On 9 October 2008 the European Court of Justice (ECJ) answered a preliminary question from the German Bundesgerichtshof about the concept of ‘extraction’ from the Databases Directive. Under the Databases Directive, the producer of a database obtains an exclusive right with which he can oppose ‘extraction’ and ‘re-utilization’ by third parties. The present case had to do with the first-mentioned concept. The case was as follows: at Albert-Ludwigs-Universität in Freiburg a project named ‘Klassikerwortschatz’ is running, in the scope of which the Freiburger Anthologie is being published. The Freiburger Anthologie is an anthology of German-language poems from the period 1720-1933. This anthology is based on a list of 1100 poems: Die 1100 wichtigsten Gedichte der deutschen Literatur zwischen 1730 und 1900, which was composed by a staff member of the university with the help of other anthologies and out of a total of approx. 20,000 poems. This selection took about 2.5 years and cost 34,900 euro. Directmedia has been bringing a CD-ROM on the market in Germany since 2002 entitled ‘1000 Gedichte, die jeder haben muss’. Of these 1000 poems, 876 date from the period between 1720 and 1900, and 856 of these poems are also mentioned in the list of the university. Directmedia maintains that it used this list (that was available to the public through the internet) as a guide for the composition of its CD-ROM, and has subsequently omitted certain poems and added others. Directmedia had taken the text of the poems from its own digital sources. So this case is not about the text of the poems, but only about the selection that the university made.
The university states that Directmedia infringes its rights as maker of a database by bringing this CD-ROM on the market. According to the university, the selection of ‘Die 1100 wichtigsten Gedichte…’ is a database, and the use that Directmedia has made of it can be regarded as infringement. After it was established that ‘Die 1100 wichtigsten Gedichte…’ is indeed a protected database, the Bundesgerichtshof ruled that the question whether there was infringement depended on the meaning given to the concept of ‘extraction’ in the Databases Directive.
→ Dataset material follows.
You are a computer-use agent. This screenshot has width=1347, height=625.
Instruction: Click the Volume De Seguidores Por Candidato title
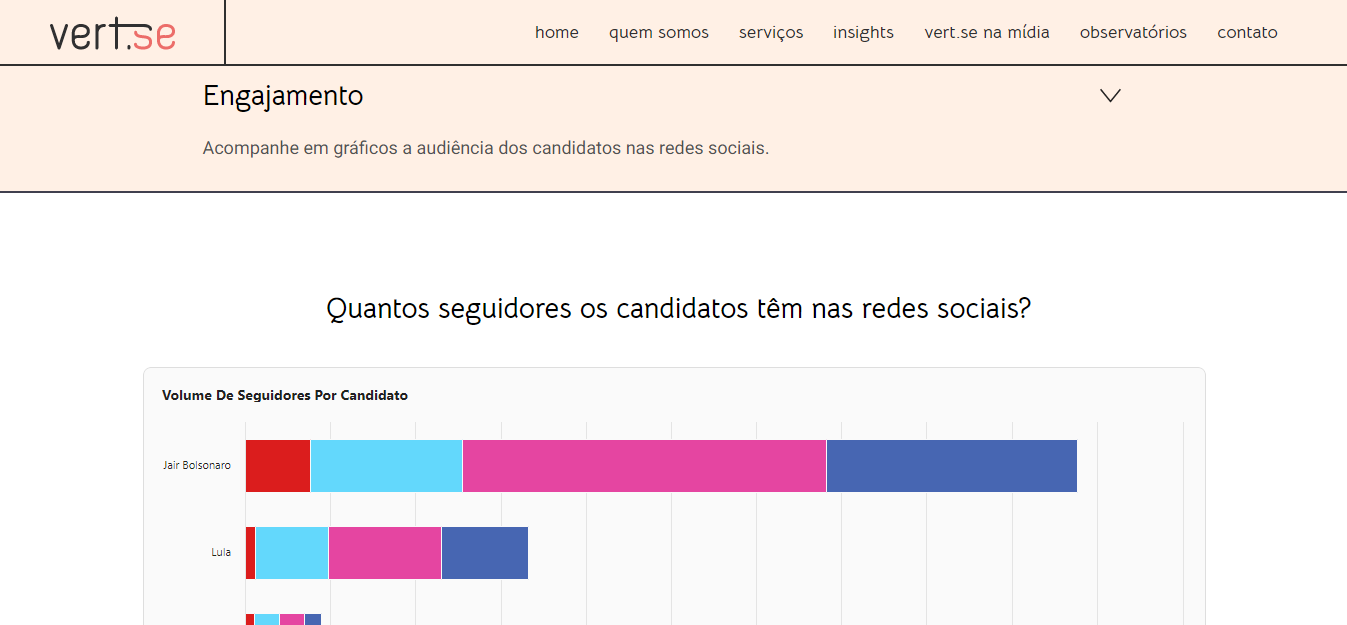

‘Extraction’ is defined as follows in Article 7 (2) under a of the Databases Directive: ‘the permanent or temporary transfer of all or a substantial part of the contents of a database to another medium by any means or in any form’. In brief, extraction concerns the reproduction of the database. Because Directmedia took Die 1100 wichtigsten Gedichten as a basis, but then made its own selection out of it, the Bundesgerichtshof wondered if this is really still within the concept of extraction. After all, the database has not simply been copied one-on-one, but rather an adaptation of it has been made. Therefore the Bundesgerichtshof has sought the opinion of the ECJ to find out whether copying data through consulting and evaluating a database is also included in the concept of extraction, or whether extraction is limited to the mere (physical) copying of a database. In brief, the ECJ had to determine whether the concept of extraction should be given a broad or a narrow interpretation. The Bundesgerichtshof advocated a limited interpretation of the concept of ‘extraction’, but acknowledged that other interpretations are possible too. However, the ECJ ruled that ‘extraction’ is to be interpreted broadly: the definition of ‘extraction’ by the legislator – ‘the permanent or temporary transfer of all or a substantial part of the contents of a database to another medium by any means or in any form’ – indicates according to the ECJ that the community legislator has wished to ascribe a broad meaning to the concept. Furthermore, in the objective of the Databases Directive (the protection of the investment of the manufacturer of a database) the ECJ also sees an argument in favor of a broad interpretation of the concept of ‘extraction’. The Directive also protects non-electronic databases, and this is an argument for ‘extraction’ not to be limited, no more than the concept of ‘database’, by formal, technical or physical criteria.
Infringement of Database Right?
The ECJ has thus given a broad interpretation to the concept of ‘extraction’. The question whether Directmedia is actually infringing the database right of the university must be answered by the national court itself, but after this judgment, this does not seem unlikely at all. In general it can be said that the database producer has been given more room, since this judgment has made it clear that the maker can not only take action against the one-on-one copying of his database, but also against ‘adaptations’ thereof.